I glanced at my watch. Less than one hour. We'd been searching for over two hours and had nothing to show for it but empty rooms and Vex's laughter. Raven was running out of time. We all were. “We have to find Raven.”

A cloud slid away from the moon and silver light poured into the courtyard like water filling a bowl. Something caught my eye.

“Rocco, wait.” I pulled him back to the railing. “Down there. Look.”

Below us, in the far corner of the courtyard, the moonlight revealed what the darkness had hidden. A door—half-buried in ivy, set into the base of the Keep’s outer wall. And the weeds and vines around it had been trampled flat. Recently.

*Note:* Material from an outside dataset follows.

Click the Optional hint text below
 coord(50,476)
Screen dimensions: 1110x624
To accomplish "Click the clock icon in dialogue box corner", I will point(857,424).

Someone had gone through that door. And they hadn’t bothered to cover their tracks. Or maybe they knew it wouldn’t matter — that by the time we found it, it would be too late.

“Lucien.” Rocco’s voice cut through the dark. “We found something.”

“What?” Lucien’s voice came from down the hall. I watched him fight his way toward us—each step a battle against the Keep’s invisible resistance, his face twisted with effort. By the time he reached the balcony, precious seconds had bled away.

I pointed toward the chapel, my hand trembling. Lucien didn't hesitate. He spread his golden wings wide and launched himself off the balcony toward the courtyard below.